Problem details: Repeat the whole listing. Keep it exact.

* * *

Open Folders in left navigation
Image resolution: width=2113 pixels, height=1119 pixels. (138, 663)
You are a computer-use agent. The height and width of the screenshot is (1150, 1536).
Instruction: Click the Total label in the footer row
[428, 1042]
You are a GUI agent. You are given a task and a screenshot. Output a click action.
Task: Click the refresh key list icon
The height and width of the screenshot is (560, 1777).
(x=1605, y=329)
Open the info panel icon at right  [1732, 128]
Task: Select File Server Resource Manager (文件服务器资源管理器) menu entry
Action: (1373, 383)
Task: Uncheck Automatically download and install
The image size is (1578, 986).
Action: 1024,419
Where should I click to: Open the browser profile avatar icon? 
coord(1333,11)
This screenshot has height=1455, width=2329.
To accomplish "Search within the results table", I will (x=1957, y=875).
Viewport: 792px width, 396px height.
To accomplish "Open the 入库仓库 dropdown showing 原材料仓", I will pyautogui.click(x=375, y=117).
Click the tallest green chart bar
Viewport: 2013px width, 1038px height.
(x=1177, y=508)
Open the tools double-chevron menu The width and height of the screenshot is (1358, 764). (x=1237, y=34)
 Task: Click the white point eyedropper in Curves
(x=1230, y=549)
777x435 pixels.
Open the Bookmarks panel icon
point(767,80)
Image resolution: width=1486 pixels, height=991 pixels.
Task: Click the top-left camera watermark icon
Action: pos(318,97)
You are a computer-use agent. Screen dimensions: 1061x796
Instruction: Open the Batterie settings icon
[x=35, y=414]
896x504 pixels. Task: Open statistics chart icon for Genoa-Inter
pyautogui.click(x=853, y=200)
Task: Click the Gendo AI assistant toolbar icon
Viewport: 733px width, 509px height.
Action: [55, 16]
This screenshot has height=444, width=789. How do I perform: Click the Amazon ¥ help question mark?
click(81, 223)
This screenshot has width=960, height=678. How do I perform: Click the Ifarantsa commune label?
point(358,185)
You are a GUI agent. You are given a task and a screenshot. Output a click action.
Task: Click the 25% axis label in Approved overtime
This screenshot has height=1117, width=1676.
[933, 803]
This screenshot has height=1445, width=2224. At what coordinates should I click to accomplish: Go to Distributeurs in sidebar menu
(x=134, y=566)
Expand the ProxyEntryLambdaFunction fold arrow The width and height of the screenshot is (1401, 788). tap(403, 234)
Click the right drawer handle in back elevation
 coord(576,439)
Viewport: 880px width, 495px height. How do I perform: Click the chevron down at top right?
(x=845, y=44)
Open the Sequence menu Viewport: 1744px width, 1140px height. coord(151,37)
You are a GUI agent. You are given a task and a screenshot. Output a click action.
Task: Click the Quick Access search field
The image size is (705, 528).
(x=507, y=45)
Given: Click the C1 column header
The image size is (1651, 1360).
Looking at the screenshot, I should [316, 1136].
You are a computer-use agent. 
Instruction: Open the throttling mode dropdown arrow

* * *

Your solution:
Open Folders in left navigation
Image resolution: width=2113 pixels, height=1119 pixels. (138, 663)
You are a computer-use agent. The height and width of the screenshot is (1150, 1536).
Instruction: Click the Total label in the footer row
[428, 1042]
You are a GUI agent. You are given a task and a screenshot. Output a click action.
Task: Click the refresh key list icon
The height and width of the screenshot is (560, 1777).
(x=1605, y=329)
Open the info panel icon at right  [1732, 128]
Task: Select File Server Resource Manager (文件服务器资源管理器) menu entry
Action: (1373, 383)
Task: Uncheck Automatically download and install
The image size is (1578, 986).
Action: 1024,419
Where should I click to: Open the browser profile avatar icon? 
coord(1333,11)
This screenshot has height=1455, width=2329.
To accomplish "Search within the results table", I will (x=1957, y=875).
Viewport: 792px width, 396px height.
To accomplish "Open the 入库仓库 dropdown showing 原材料仓", I will pyautogui.click(x=375, y=117).
Click the tallest green chart bar
Viewport: 2013px width, 1038px height.
(x=1177, y=508)
Open the tools double-chevron menu The width and height of the screenshot is (1358, 764). (x=1237, y=34)
 Task: Click the white point eyedropper in Curves
(x=1230, y=549)
777x435 pixels.
Open the Bookmarks panel icon
point(767,80)
Image resolution: width=1486 pixels, height=991 pixels.
Task: Click the top-left camera watermark icon
Action: pos(318,97)
You are a computer-use agent. Screen dimensions: 1061x796
Instruction: Open the Batterie settings icon
[x=35, y=414]
896x504 pixels. Task: Open statistics chart icon for Genoa-Inter
pyautogui.click(x=853, y=200)
Task: Click the Gendo AI assistant toolbar icon
Viewport: 733px width, 509px height.
Action: [55, 16]
This screenshot has height=444, width=789. How do I perform: Click the Amazon ¥ help question mark?
click(81, 223)
This screenshot has width=960, height=678. How do I perform: Click the Ifarantsa commune label?
point(358,185)
You are a GUI agent. You are given a task and a screenshot. Output a click action.
Task: Click the 25% axis label in Approved overtime
This screenshot has height=1117, width=1676.
[933, 803]
This screenshot has height=1445, width=2224. At what coordinates should I click to accomplish: Go to Distributeurs in sidebar menu
(x=134, y=566)
Expand the ProxyEntryLambdaFunction fold arrow The width and height of the screenshot is (1401, 788). tap(403, 234)
Click the right drawer handle in back elevation
 coord(576,439)
Viewport: 880px width, 495px height. How do I perform: Click the chevron down at top right?
(x=845, y=44)
Open the Sequence menu Viewport: 1744px width, 1140px height. coord(151,37)
You are a GUI agent. You are given a task and a screenshot. Output a click action.
Task: Click the Quick Access search field
The image size is (705, 528).
(x=507, y=45)
Given: Click the C1 column header
The image size is (1651, 1360).
Looking at the screenshot, I should [316, 1136].
You are a computer-use agent. 
Instruction: Open the throttling mode dropdown arrow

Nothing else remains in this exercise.